Executive Secretary, National Farmers Union

Terry Pugh

I think clearly the government and CFIA are the ones that are responsible. When you say that industry is ultimately responsible, then you're placing the onus for all the regulations, for basically setting the rules, on industry and saying that the government is the regulator, and that basically lets them off the hook. It's important that they are the regulator, but it's also the role, I think, of the government and Parliament to put those rules in place to protect the public interest. The public interest has to be first and foremost here. If you have industry setting all of the rules, then clearly the public interest won't have the ultimate priority. It will perhaps be on an equal footing with the profit motive, but it will not be out there by itself.

6:30 p.m.

Liberal

Wayne Easter Liberal Malpeque, PE

Clearly, in your presentation you did say that you're strongly opposed to the self-policing that seems to be happening in the system. Since the listeriosis issue, where the inspector was responsible for seven plants in Toronto, I think he's now responsible for basically one. So there is an improvement there.

Am I correct that your opinion is that the inspectors should be from an independent third party, preferably government, and that they should be on the plant floor?

I'll ask Mr. Hutton for his view on that, as well.

6:30 p.m.

Executive Secretary, National Farmers Union

Terry Pugh

I'll start first.

Yes, absolutely, it should be an independent third party. Of course, the difficulty with CFIA is that it has a dual mandate in which it's not only responsible for ensuring the safety of the food system but it is also responsible for helping promote exports and so on to other countries. It's charged not only with facilitating the industry's success but also with safeguarding public interest.
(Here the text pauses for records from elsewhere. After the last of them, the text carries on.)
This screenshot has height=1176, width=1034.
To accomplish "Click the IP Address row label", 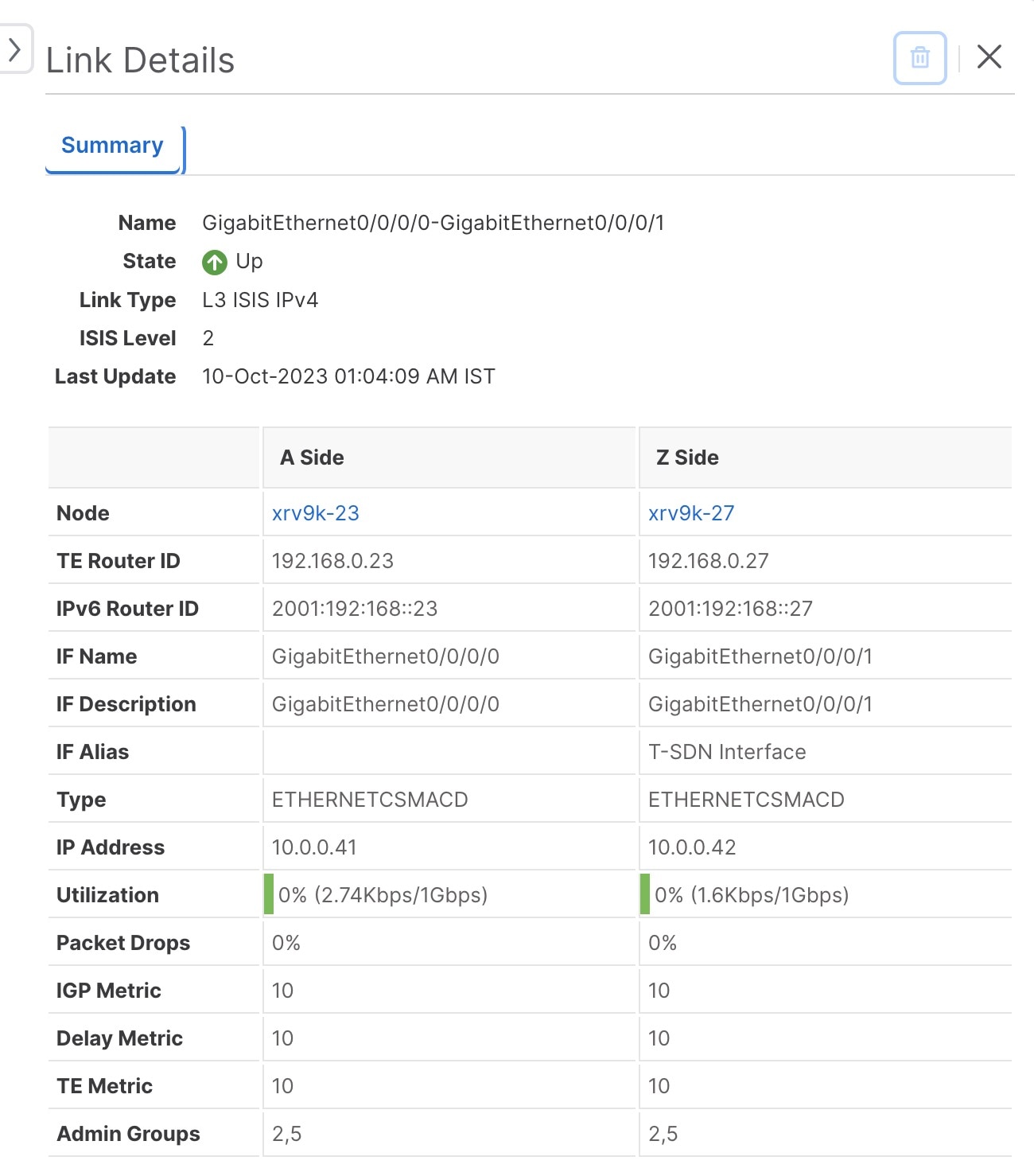I will [111, 847].
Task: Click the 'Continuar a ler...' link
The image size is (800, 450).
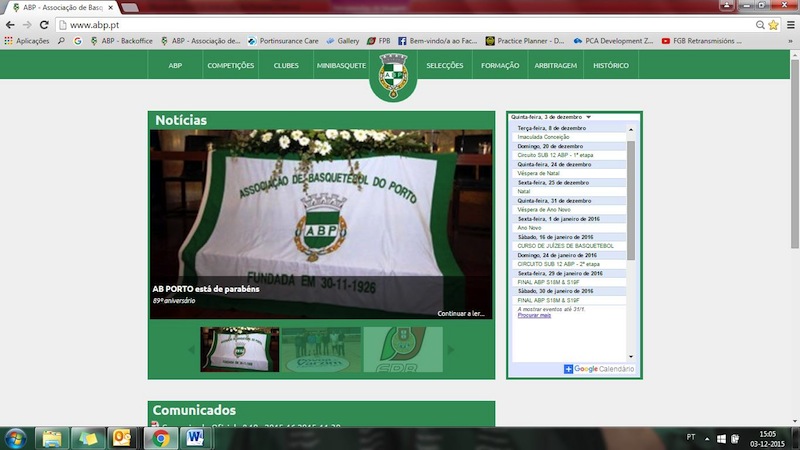Action: tap(463, 313)
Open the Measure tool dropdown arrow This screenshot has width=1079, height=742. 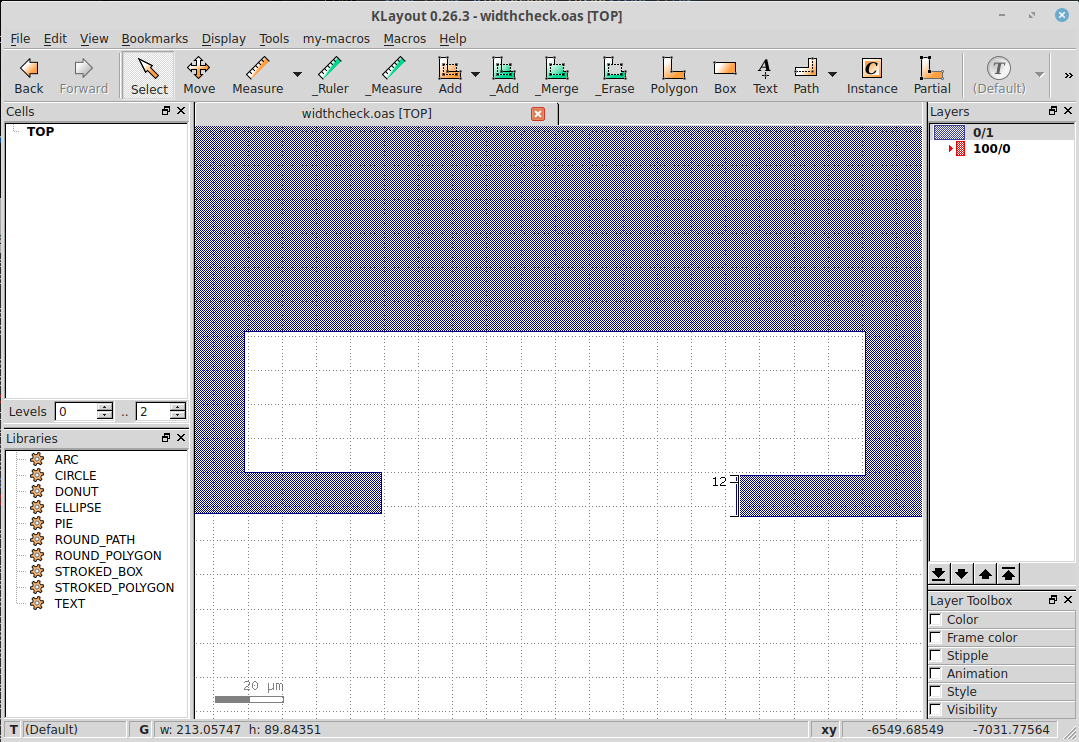pos(296,75)
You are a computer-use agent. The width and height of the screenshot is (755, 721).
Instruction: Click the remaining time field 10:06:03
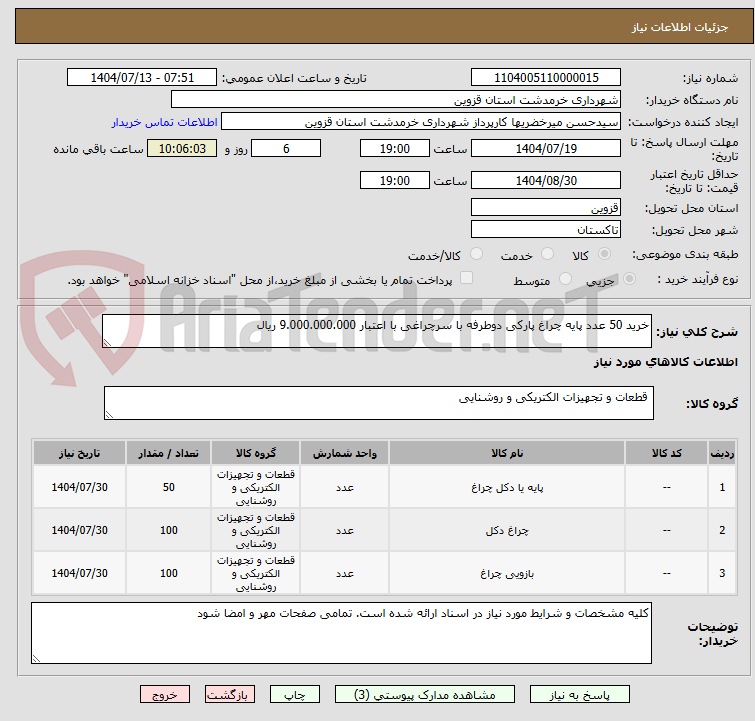coord(181,149)
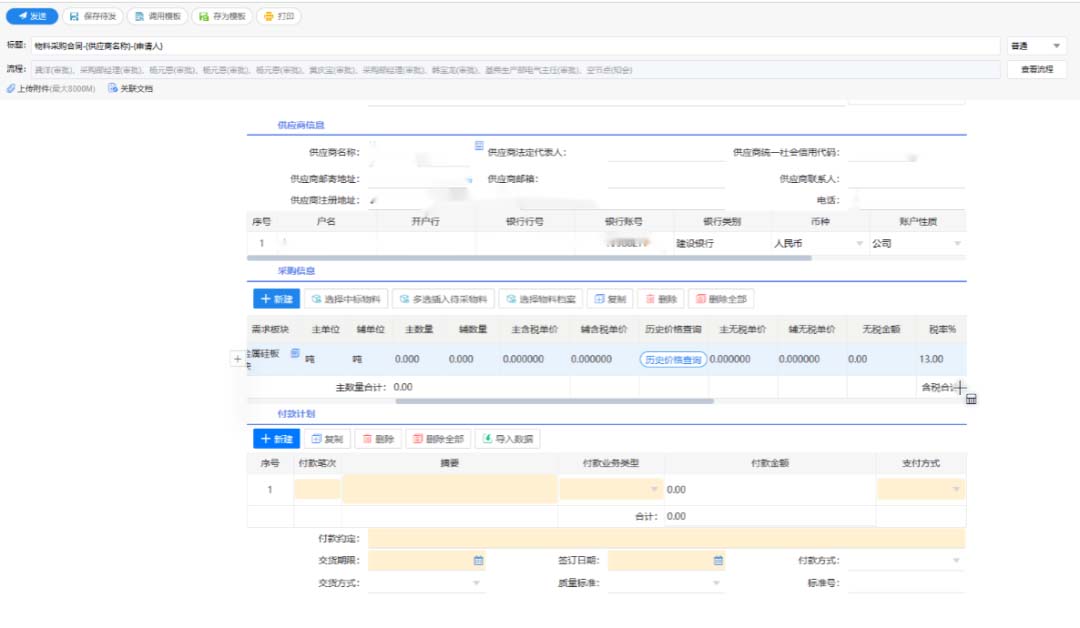Click calculator icon beside 含税合计
This screenshot has width=1080, height=628.
tap(970, 399)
It's a very fine line, I think, when you're trying to balance those two. Which one gets priority when it comes to the crunch here? If you have an agency whose primary role is ensuring that the public interest is protected, then I think it's very clear where that priority lies. Having inspectors on the shop floor...I think what we've seen with that plant in Toronto where they said, “Yes, we've made a mistake, now we'll get back to a reasonable workload for that particular inspector”, shows that the system of trying to stretch those people beyond what's reasonable simply doesn't work.

6:30 p.m.

Liberal

Wayne Easter Liberal Malpeque, PE

The same question, to you both--and maybe you could answer at the same time, Mr. Hutton--is about the imported product, not only in terms of our own internal domestic food safety systems, but how we should be handling product that's imported into this country. What should the rules be under that, as compared with what both Canadian farmers and Canadian industry have to abide by?